I would like to discuss the list of user interface components in yet another light: portability of application programs. Our ultimate goal is to design applications that not only have good user interfaces but also are easily transported from one installation to another. Each of the four components contributes to the portability problem in a different way:

  1. User's model: this does not really affect portability;
  2. Command language: this is considerably affected by the availability of input devices. To some extent we can interchange devices if we deal with them at a logical level, but this is not a complete solution; for example, we tend to design a different command language for a tablet input device than for a set of four cursor-propelling keys.
  3. Feedback: this is affected by the capability of the output device.
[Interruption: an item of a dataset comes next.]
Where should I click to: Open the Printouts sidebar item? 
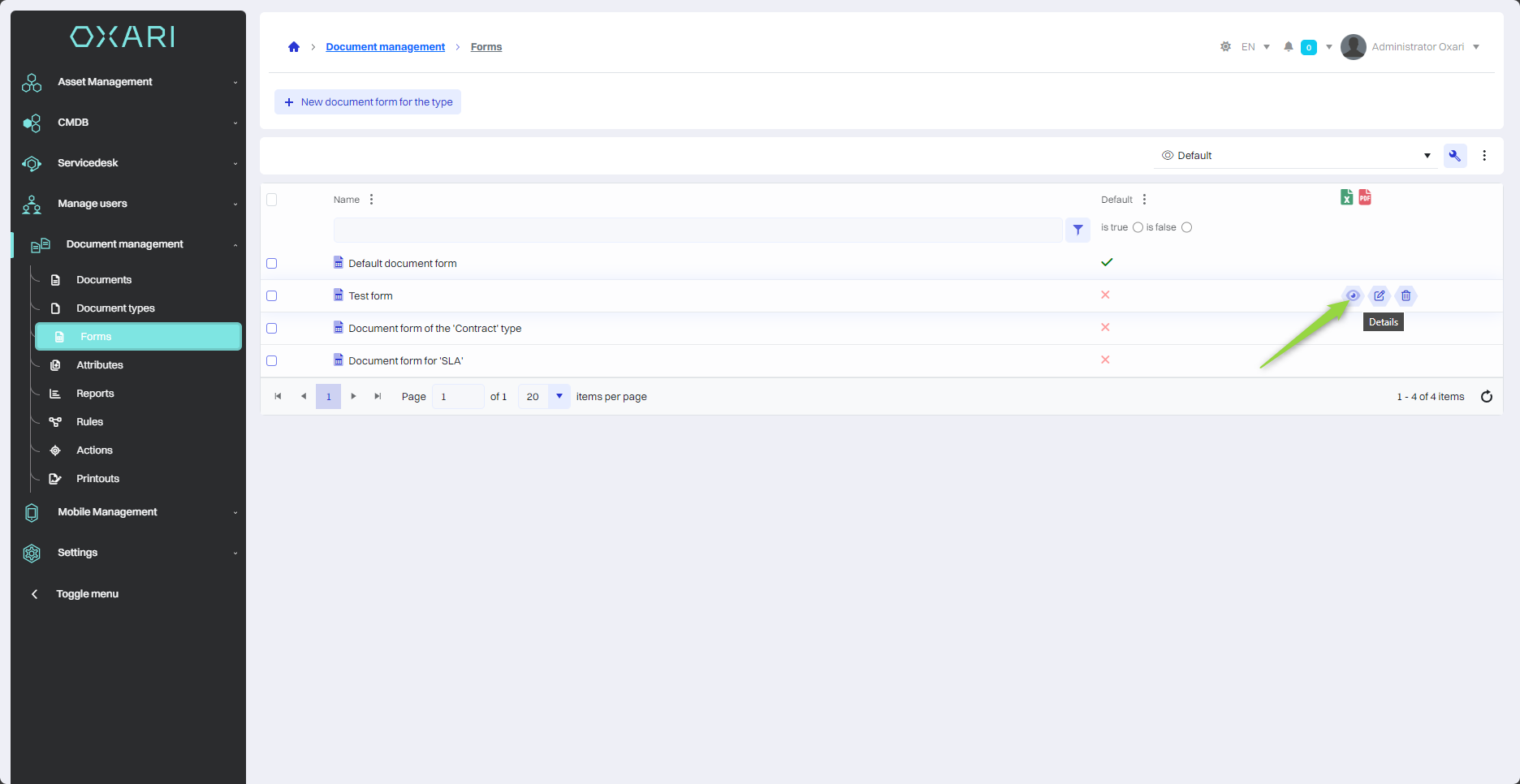coord(97,479)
The essence of feedback is speed, and we tend to capitalize on whatever feedback effects we can generate quickly. On a refresh line-drawing display, for example, intensity modulation and dynamic motion can be performed quickly and are therefore useful feedback techniques; neither of them can be carried out quickly on a raster display.
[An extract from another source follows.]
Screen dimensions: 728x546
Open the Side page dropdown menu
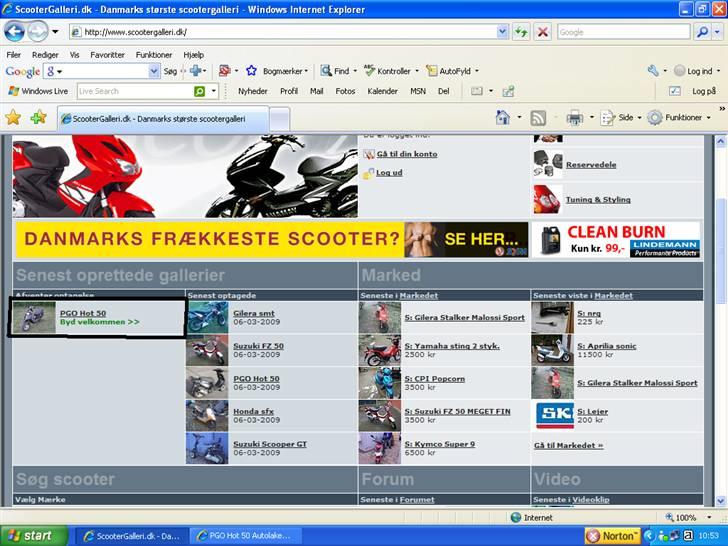pos(619,117)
  4. Information display: portability is less of a problem here, since we can use device-independent software to generate the display.
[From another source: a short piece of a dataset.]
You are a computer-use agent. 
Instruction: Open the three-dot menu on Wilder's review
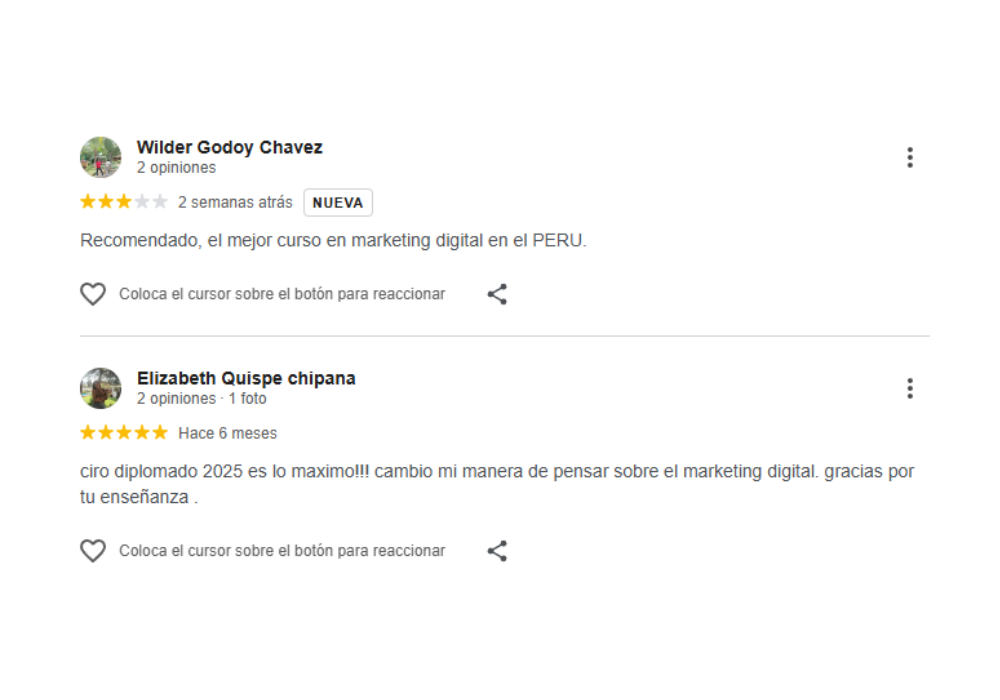(909, 157)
Thus we face problems principally in the areas of command language design and feedback. These problems seem severe enough to prevent us from achieving true portability of interactive programs in the near future. Where programs must be designed with high quality user interfaces, device-dependent command languages and feedback techniques will be used. Where portability is of paramount importance, user interface quality will be sacrificed.

A key question for the user interface designer will thus be: does portability matter more than user interface quality? This is a question I believe Seillac-II will have to face too, in deciding what topics to address. The question does not have a simple answer: the relative importance of portability and user-interface quality depends on the size and nature of the user community and on the degree of variation in hardware characteristics. In the past, the user community for any given interactive program has tended to be small, technically well qualified, and with a wide variety of equipment at its disposal; portability has therefore been a serious problem, and quality of user interface design has not. In the future I think things will change: user communities for applications such as CAD and office information systems will become larger and less sophisticated, and equipment will become more standardized. The need for simple, powerful, easily learned user interfaces will dominate design. This is why I feel that Seillac-II must give adequate time to discussion of user interface design methodologies.